- EXTRACTED RECORDS:

'''

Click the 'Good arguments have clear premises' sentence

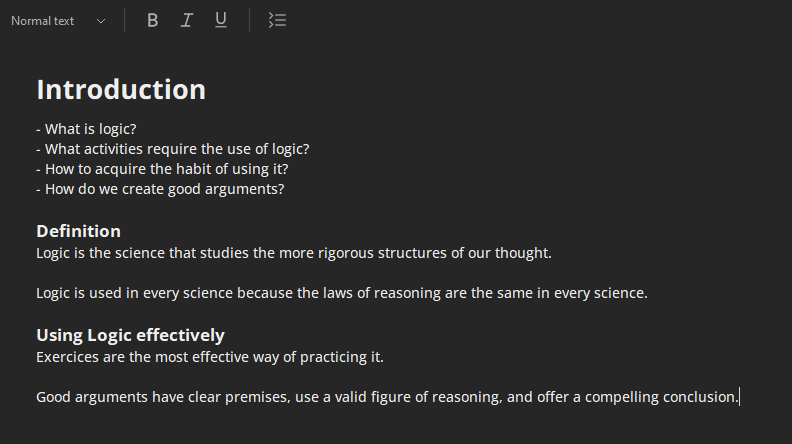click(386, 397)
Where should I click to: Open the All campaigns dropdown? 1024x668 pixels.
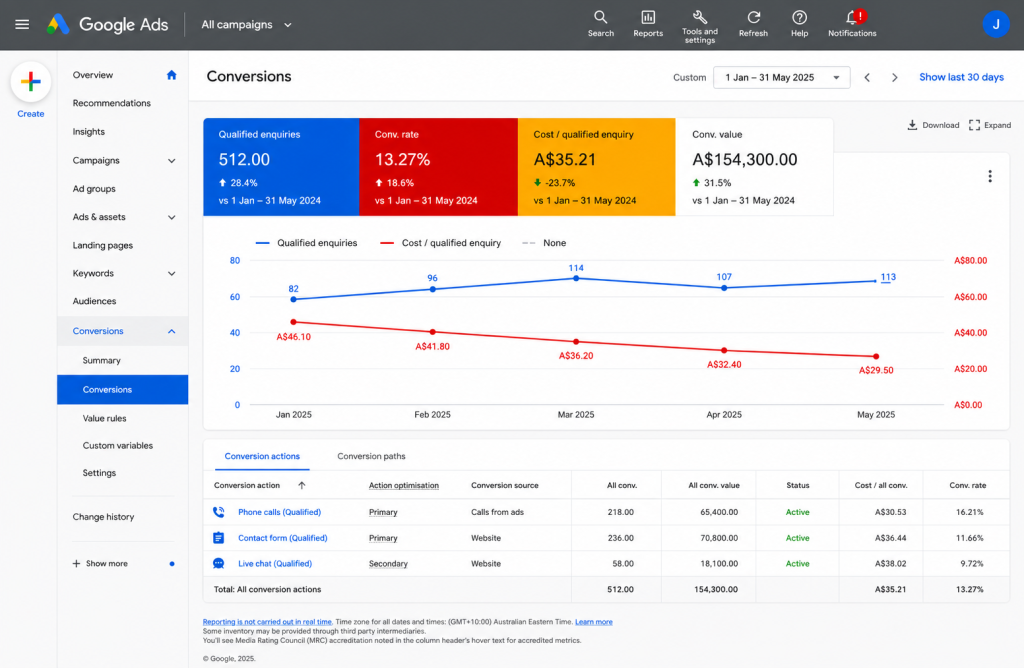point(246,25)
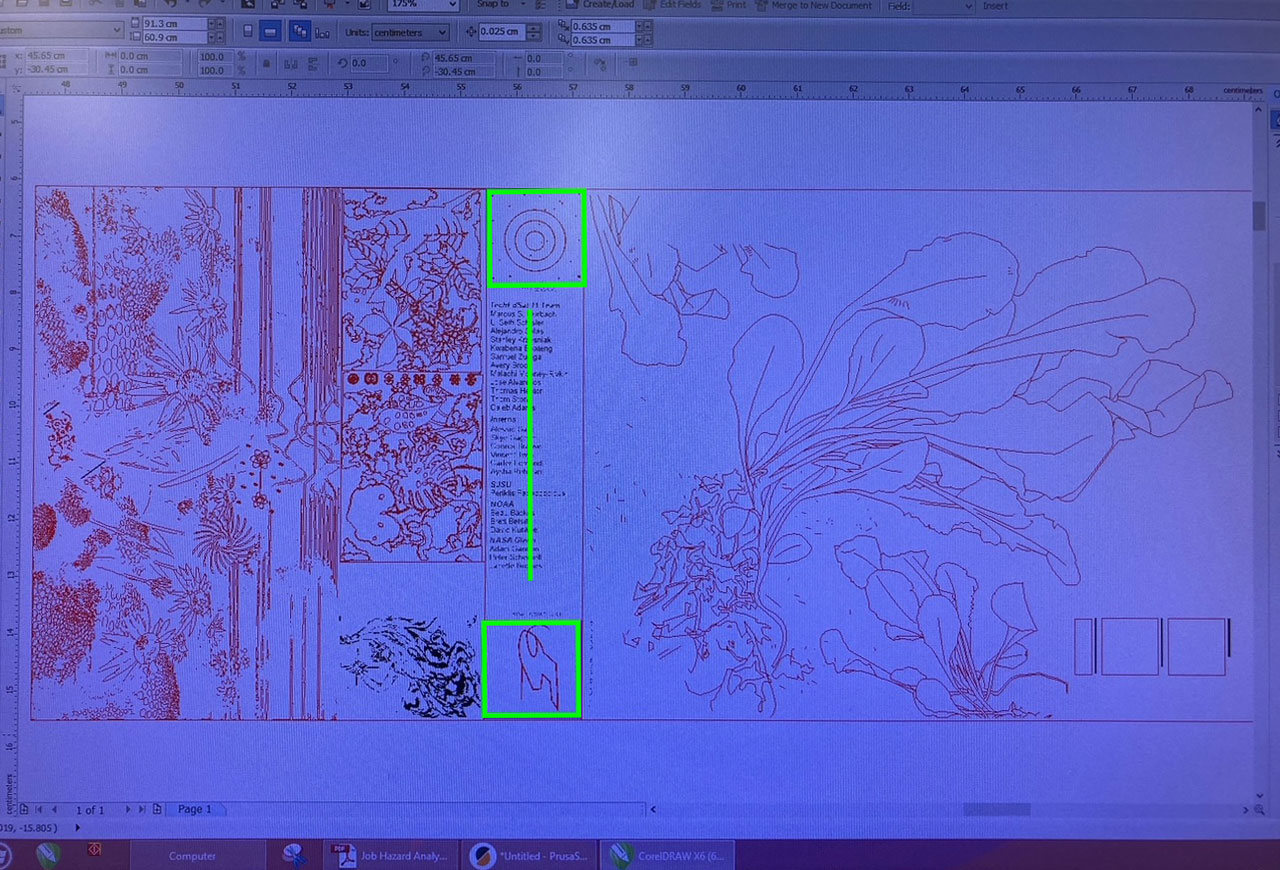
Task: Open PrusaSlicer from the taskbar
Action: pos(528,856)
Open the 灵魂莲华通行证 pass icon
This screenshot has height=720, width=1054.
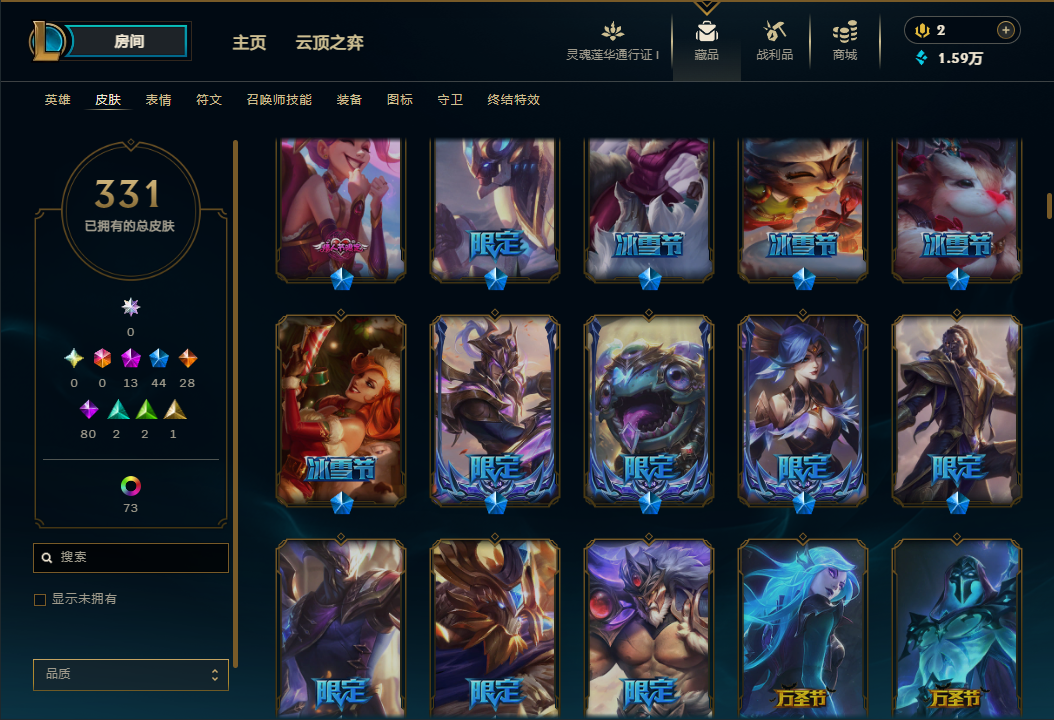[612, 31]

'''
'''

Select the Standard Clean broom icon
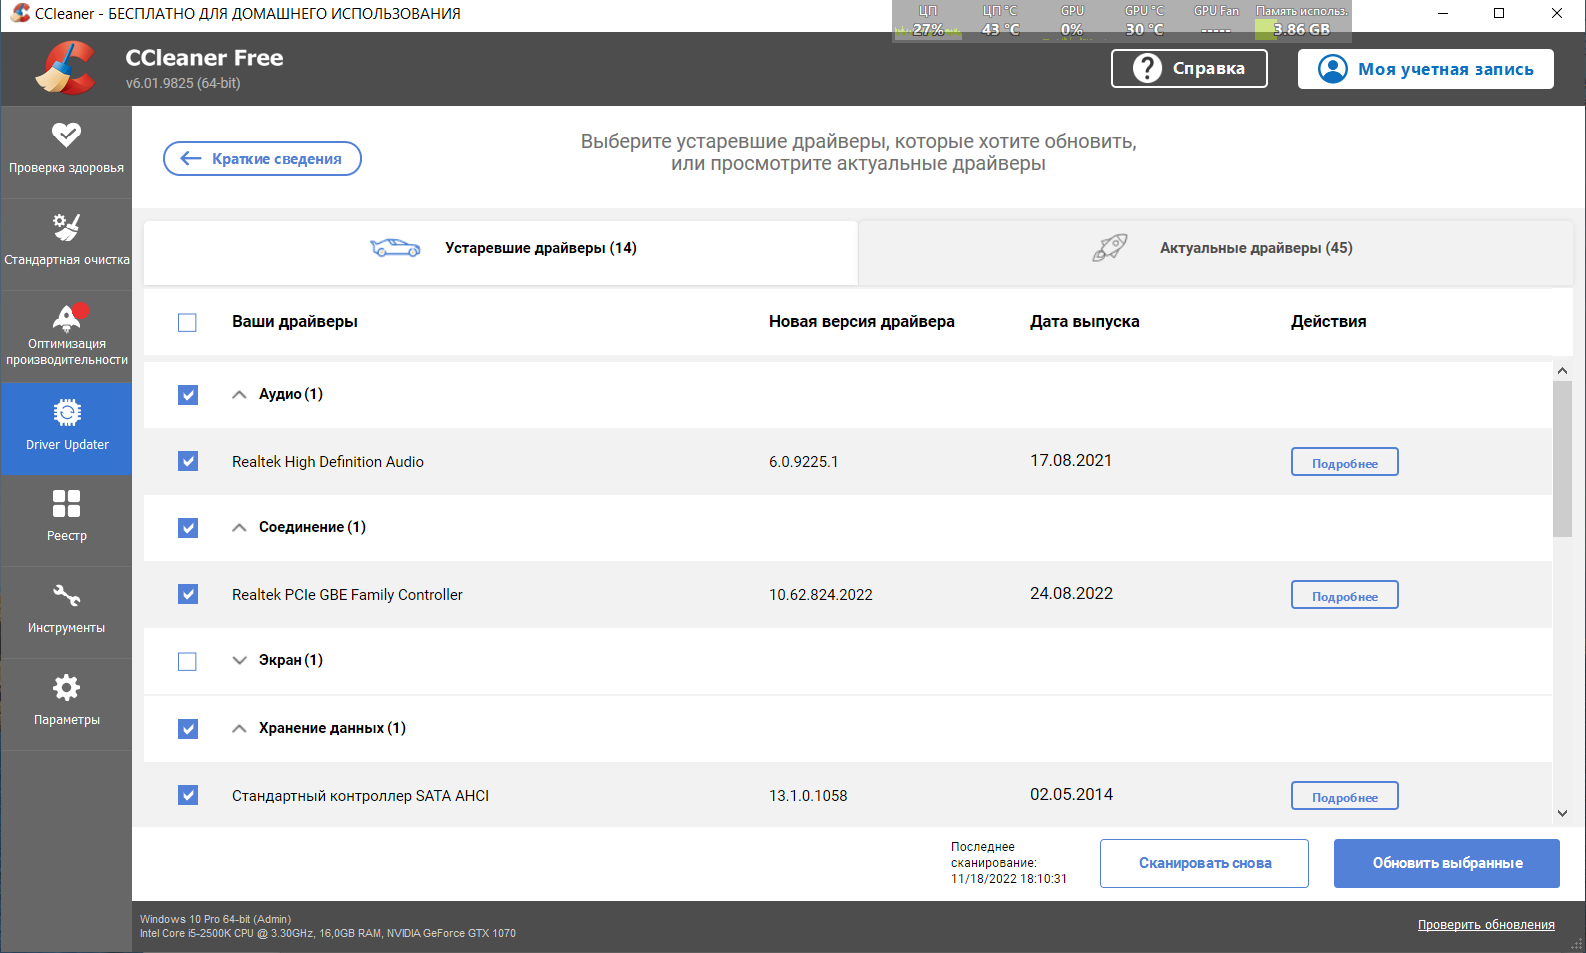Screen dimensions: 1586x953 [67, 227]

'''

- DIRECTIONS:
I'd like the lines above repeated exactly, from the one that contains "Click the 'Good" through the one that contains "Open the 灵魂莲华通行证 pass icon", with no pictures.

- RESPONSE AREA:
Click the 'Good arguments have clear premises' sentence

click(386, 397)
Where should I click to: Open the All campaigns dropdown? 1024x668 pixels.
point(246,25)
Task: Open PrusaSlicer from the taskbar
Action: pos(528,856)
Open the 灵魂莲华通行证 pass icon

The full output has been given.